Provided entries:
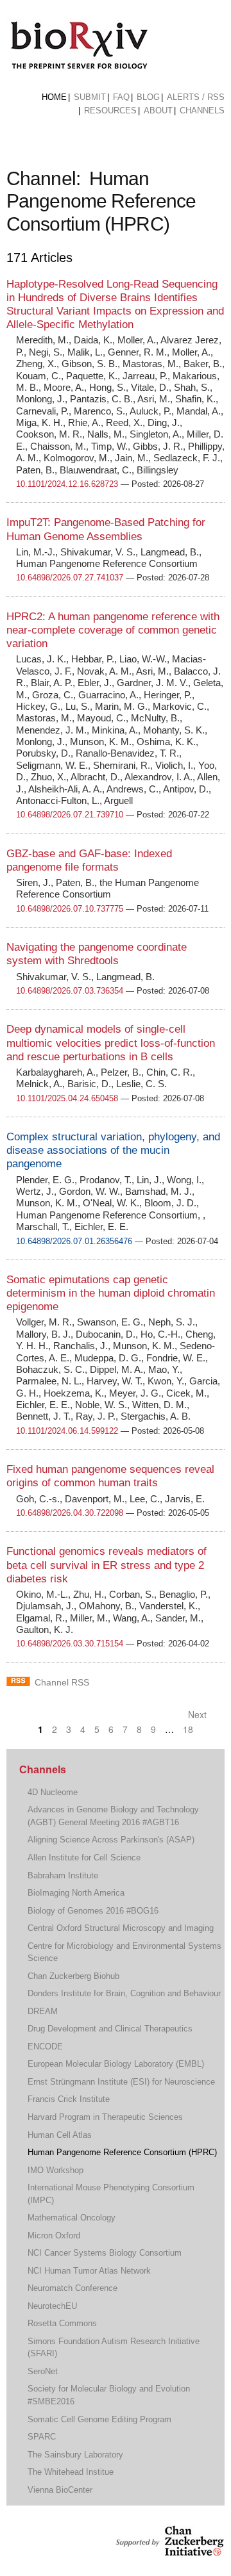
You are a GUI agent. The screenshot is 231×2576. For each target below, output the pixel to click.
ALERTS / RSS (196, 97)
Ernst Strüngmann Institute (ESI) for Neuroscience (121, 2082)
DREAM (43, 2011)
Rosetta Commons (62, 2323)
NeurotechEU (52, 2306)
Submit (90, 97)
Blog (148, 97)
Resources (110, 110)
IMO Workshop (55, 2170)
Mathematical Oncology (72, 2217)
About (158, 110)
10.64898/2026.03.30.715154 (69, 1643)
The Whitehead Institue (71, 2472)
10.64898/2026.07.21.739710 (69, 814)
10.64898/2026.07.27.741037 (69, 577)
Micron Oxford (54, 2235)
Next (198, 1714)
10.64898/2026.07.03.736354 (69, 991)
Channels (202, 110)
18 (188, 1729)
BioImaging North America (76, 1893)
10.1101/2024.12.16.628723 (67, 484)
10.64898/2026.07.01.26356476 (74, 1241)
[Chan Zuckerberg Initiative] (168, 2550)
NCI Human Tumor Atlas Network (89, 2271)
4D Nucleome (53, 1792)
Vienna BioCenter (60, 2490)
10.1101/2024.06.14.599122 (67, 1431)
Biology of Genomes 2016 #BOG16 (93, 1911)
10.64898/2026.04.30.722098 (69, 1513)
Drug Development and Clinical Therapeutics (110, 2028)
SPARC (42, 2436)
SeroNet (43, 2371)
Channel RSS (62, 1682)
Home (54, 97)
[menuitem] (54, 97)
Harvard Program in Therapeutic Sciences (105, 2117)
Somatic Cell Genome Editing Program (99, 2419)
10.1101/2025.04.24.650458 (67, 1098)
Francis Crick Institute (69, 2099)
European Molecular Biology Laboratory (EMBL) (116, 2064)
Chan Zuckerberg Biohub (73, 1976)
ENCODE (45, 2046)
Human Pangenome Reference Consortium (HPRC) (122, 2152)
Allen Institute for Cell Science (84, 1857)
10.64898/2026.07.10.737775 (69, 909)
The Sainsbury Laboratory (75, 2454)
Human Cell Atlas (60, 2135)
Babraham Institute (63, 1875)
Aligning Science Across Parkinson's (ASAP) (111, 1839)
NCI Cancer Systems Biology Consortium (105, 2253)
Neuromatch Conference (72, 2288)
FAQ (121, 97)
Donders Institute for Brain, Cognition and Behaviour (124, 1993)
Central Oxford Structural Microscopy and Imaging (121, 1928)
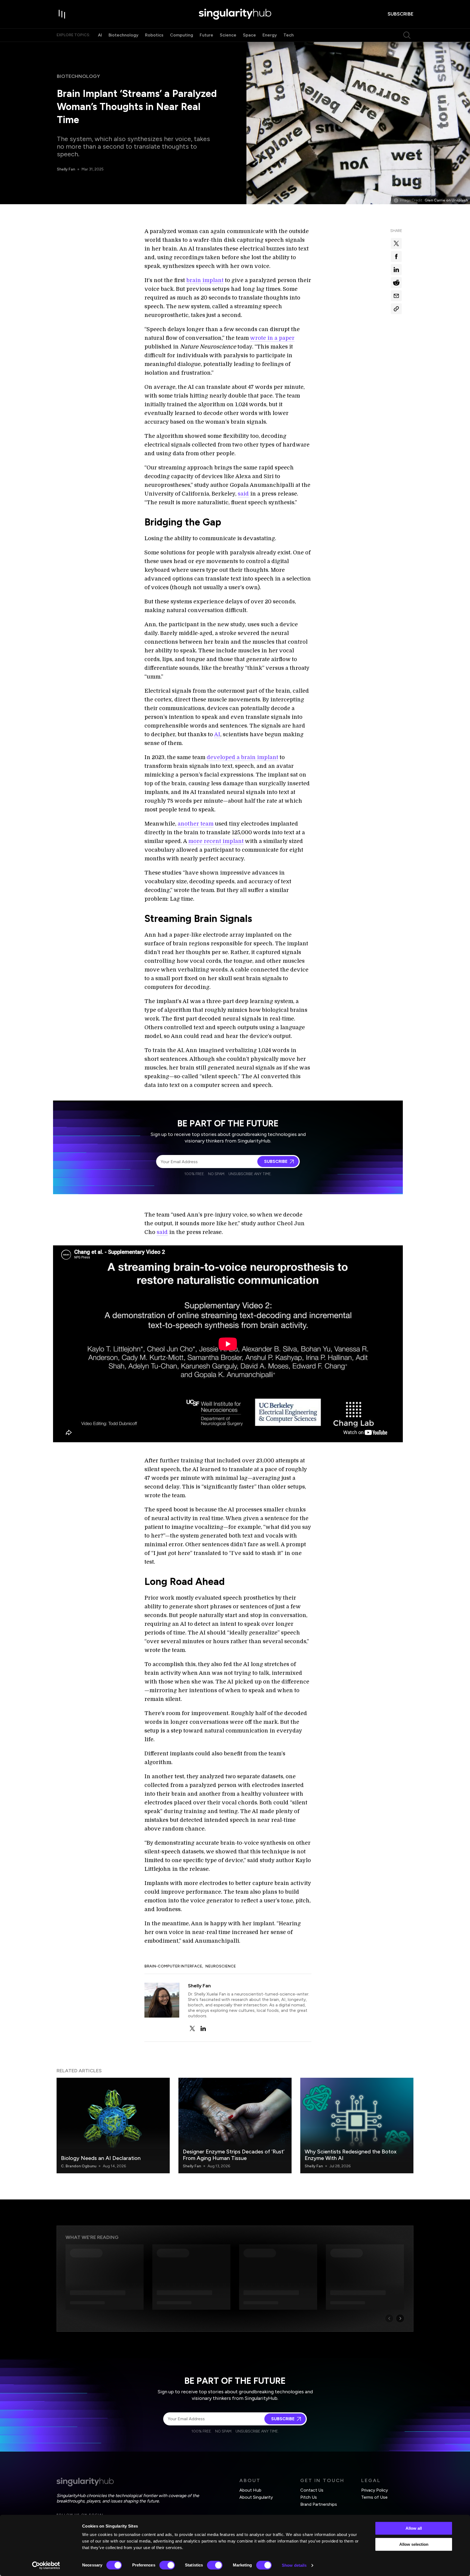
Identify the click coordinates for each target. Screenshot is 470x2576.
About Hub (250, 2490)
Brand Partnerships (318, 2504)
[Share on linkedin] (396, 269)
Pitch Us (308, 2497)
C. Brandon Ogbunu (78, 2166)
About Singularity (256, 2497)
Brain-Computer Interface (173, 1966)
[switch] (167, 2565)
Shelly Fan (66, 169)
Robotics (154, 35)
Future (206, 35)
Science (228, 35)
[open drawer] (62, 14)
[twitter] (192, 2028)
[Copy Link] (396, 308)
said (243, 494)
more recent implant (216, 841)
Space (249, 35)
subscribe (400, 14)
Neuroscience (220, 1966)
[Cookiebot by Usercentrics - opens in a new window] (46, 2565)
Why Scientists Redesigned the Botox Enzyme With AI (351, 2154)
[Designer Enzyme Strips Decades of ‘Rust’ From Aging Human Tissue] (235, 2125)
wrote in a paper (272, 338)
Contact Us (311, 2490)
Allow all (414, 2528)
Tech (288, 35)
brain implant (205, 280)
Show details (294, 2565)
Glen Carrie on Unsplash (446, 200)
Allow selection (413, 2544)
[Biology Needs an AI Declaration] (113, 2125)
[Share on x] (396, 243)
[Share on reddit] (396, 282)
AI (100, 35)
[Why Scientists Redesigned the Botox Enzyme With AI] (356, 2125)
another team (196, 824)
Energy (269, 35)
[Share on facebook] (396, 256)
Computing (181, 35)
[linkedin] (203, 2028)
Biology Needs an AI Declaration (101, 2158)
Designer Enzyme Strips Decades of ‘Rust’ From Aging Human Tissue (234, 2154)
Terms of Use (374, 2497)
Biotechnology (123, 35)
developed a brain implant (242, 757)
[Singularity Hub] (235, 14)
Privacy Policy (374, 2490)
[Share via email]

Assigned task: Give the number of lines in the listing above where the word "Laboratory" appears, and nothing else.

Task answer: 2